Endlich wieder auf hoher See

Nach gut einem Jahr ist wieder soweit: Fünf WissenschafterInnen der Universität Wien nehmen an der Schiffsexpedition "Moby Dick" auf einem französischen Forschungsschiff teil. Dieses Mal führt die Reise zu einem wenig untersuchten Gebiet im südlichen Ozean, wo hohe Wellen der Schiffsalltag sind.

Am 15. Februar 2018 bestiegen wir in Wien ein Flugzeug, das uns auf die tropische Insel La Reunion, in der Nachbarschaft zu Madagaskar, brachte. Dort lag das französische Expeditionsschiff Marion Dufresne (im Bild) vor Anker, das für die nächsten 40 Tage unser Zuhause sein wird. (© T. Reinthaler)

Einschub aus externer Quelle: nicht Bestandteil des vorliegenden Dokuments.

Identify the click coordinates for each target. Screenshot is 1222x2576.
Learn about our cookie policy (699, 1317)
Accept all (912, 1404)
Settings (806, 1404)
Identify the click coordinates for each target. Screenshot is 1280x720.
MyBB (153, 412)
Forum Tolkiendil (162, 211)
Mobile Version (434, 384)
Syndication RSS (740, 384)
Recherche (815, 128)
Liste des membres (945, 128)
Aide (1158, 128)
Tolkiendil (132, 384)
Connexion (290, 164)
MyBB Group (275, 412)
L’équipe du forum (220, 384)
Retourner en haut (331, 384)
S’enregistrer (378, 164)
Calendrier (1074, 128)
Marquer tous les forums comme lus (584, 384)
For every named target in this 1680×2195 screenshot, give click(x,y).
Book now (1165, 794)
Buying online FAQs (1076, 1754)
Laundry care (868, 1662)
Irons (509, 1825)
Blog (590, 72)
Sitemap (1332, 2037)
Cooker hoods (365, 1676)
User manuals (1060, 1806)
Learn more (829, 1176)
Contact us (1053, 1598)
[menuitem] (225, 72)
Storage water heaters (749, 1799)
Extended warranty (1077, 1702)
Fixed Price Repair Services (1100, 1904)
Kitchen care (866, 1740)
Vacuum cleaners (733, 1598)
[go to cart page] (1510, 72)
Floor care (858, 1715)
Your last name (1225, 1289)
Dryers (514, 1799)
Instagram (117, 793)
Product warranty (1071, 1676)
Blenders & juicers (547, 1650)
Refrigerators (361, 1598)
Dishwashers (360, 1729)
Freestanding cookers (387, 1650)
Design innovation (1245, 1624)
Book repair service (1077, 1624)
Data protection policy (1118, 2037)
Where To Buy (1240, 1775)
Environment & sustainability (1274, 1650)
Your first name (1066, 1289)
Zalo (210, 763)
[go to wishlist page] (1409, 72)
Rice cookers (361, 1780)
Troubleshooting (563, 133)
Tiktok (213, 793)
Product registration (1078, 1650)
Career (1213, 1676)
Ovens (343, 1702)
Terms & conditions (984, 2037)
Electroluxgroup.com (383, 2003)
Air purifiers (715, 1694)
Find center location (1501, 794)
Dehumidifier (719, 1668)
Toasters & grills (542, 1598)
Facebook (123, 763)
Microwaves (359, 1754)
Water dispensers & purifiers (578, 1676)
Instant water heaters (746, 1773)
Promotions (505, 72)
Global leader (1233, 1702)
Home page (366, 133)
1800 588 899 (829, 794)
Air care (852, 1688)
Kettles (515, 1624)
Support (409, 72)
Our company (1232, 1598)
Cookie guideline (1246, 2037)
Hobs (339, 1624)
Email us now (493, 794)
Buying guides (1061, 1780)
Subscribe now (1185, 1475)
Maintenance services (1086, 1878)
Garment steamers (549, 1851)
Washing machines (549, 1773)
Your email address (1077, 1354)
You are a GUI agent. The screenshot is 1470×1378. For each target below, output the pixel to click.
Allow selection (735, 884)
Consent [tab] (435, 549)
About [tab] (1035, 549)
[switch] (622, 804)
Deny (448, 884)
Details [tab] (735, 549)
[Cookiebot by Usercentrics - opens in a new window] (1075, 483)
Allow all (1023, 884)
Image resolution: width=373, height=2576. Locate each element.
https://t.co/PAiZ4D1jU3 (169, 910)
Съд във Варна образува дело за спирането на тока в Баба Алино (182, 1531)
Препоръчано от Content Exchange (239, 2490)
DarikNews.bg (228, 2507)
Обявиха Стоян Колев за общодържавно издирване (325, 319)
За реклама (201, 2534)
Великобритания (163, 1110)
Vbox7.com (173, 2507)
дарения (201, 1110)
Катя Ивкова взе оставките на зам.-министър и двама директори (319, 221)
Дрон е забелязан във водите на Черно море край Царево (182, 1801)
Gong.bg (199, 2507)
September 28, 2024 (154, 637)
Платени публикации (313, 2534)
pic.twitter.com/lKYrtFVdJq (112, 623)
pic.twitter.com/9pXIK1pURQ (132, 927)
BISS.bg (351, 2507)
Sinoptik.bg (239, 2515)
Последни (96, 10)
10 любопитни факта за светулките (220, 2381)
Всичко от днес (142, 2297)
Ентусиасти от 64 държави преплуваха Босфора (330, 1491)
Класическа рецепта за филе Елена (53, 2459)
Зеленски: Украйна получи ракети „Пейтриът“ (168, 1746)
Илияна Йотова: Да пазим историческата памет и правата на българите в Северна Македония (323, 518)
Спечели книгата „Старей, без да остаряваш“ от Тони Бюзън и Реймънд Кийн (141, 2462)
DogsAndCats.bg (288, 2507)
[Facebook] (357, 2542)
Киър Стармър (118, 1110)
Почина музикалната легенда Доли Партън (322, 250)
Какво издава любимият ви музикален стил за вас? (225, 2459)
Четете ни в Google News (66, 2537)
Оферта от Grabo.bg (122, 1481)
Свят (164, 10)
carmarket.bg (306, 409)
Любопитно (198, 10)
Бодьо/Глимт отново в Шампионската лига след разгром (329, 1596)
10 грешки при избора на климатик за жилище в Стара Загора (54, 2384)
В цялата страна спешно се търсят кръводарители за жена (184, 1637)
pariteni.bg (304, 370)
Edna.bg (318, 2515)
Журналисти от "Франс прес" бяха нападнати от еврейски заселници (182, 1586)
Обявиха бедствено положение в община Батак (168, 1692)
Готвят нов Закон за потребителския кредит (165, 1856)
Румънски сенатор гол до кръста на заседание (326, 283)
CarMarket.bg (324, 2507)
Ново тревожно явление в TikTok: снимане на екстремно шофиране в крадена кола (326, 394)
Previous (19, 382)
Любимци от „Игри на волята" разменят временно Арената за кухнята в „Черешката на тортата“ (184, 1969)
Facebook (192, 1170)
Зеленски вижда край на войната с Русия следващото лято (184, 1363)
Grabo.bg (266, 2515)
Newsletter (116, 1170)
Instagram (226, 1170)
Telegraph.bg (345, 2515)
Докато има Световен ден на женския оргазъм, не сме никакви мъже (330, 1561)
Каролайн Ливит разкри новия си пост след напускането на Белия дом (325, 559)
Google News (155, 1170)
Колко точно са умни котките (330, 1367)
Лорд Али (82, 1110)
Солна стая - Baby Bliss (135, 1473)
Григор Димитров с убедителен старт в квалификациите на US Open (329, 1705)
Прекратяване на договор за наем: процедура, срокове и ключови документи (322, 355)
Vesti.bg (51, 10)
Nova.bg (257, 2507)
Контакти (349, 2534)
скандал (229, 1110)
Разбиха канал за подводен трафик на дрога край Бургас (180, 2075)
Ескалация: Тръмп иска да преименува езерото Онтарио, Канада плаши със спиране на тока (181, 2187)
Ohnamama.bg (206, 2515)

Mit der Marion fahren wir – v. li. n. re.: Meriel Bittner, Thomas Reinthaler, Barbara Bayer, Eva Sintes und Chie Amano – nun schon seit mehreren Tagen in Richtung Kergueleninseln, die auf ca. 50°S in einer der windreichsten Zonen der Erde liegen. Hier bläst der Wind das ganze Jahr hindurch mit gemittelt 60 Kilometer pro Stunde, das Wasser ist eiskalt und auch sonst scheint dieser Fleck des Meeres oberflächlich nicht wirklich lebensfreundlich. (© T. Reinthaler)

Dennoch, aufgrund des hohen Nährstoffgehalts und natürlicher Eisenvorkommen – ein wichtiger Zusatzstoff für Pflanzenwachstum – im Wasser gedeiht hier um die Inseln das Phytoplankton im südlichen Sommer in Massen. Auf der Expedition sind wir in ein dreißig köpfiges Team von WissenschafterInnen eingebettet, um das Wachstum und den Untergang dieser Algenblüten von der Wasseroberfläche bis in große Tiefen des südlichen Ozeans zu verfolgen. Als ExpertInnen für die "dunkle Seite" des Meeres sind wir von der Universität Wien für die Messungen bakterieller Prozesse der Tiefsee verantwortlich. (© T. Reinthaler)

Trotz 16 Knoten Fahrtgeschwindigkeit der Marion ist die Anfahrt zu den Kerguelen und dann weiter zu unserer ersten Probennahmestelle unerwartet lang. Bis wir ankommen nutzen wir die Zeit um unsere Gerätschaft aufzubauen und zu testen. Alles muss gut am Schiff festgezurrt und befestigt werden, denn trotz der Größe der Marion mit 120 Meter Länge, schaukelt es hier doch ganz ordentlich. (© T. Reinthaler)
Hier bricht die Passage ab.